▶ **Your objective**:
Locate each line in the data below that contains the string "click", and copy those lines out in full.

— Begin —

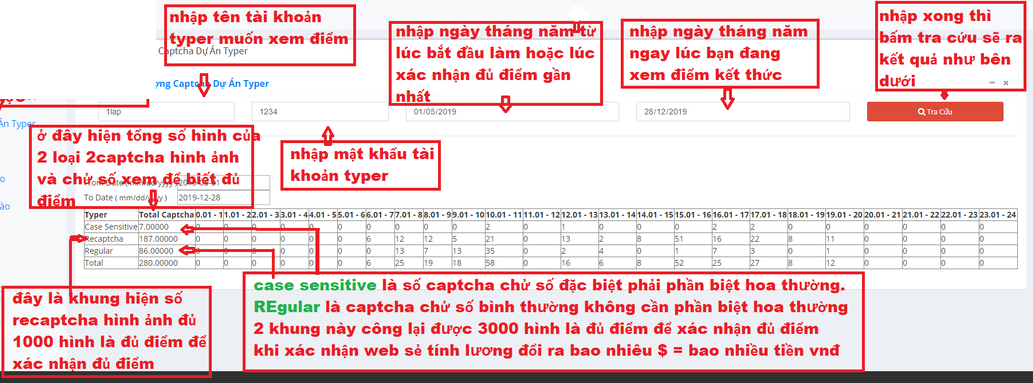This screenshot has height=383, width=1033.
Task: Close the panel with small × icon
Action: (x=1006, y=83)
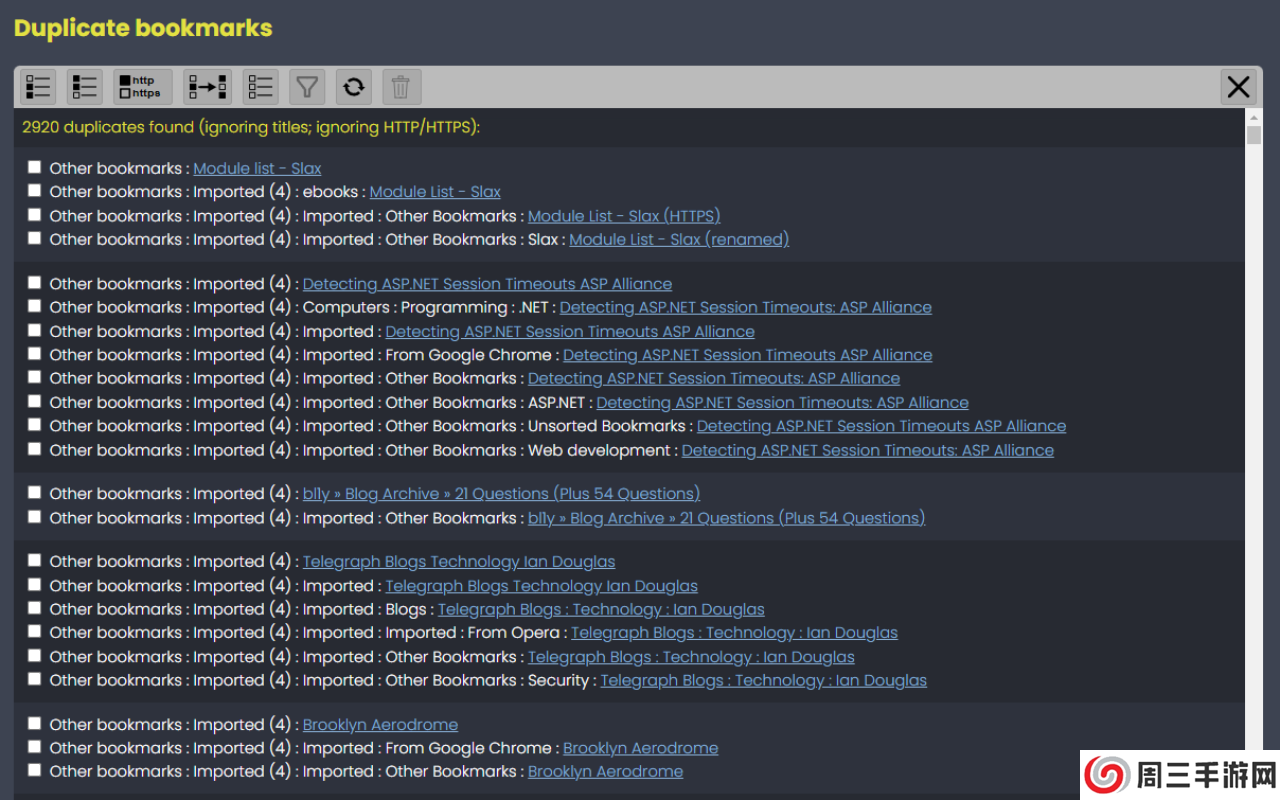
Task: Open Module List - Slax (renamed) link
Action: pyautogui.click(x=679, y=240)
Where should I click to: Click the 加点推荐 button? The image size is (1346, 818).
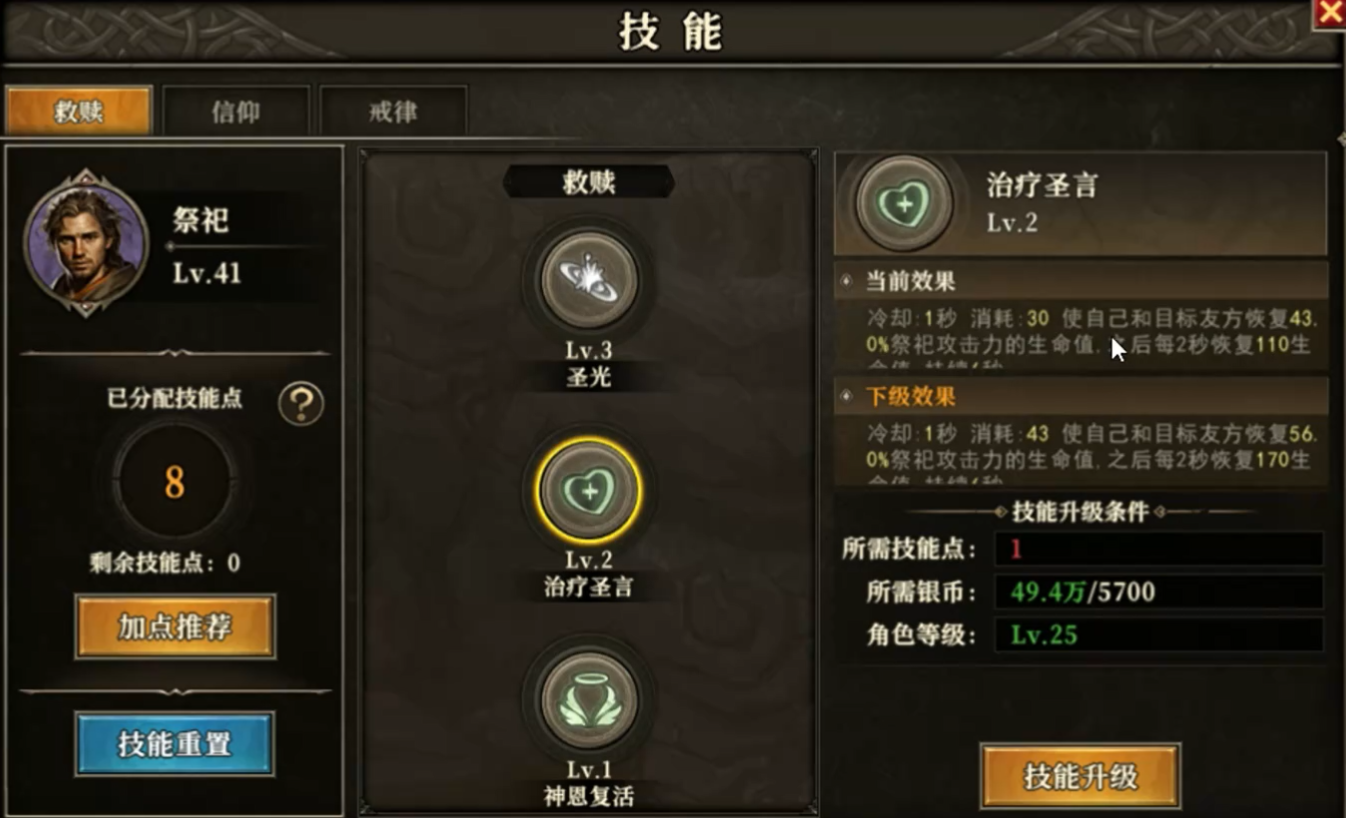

— End —

▶ **Answer to the exercise**:
Action: pyautogui.click(x=679, y=240)
Where should I click to: Click the 加点推荐 button? The image size is (1346, 818).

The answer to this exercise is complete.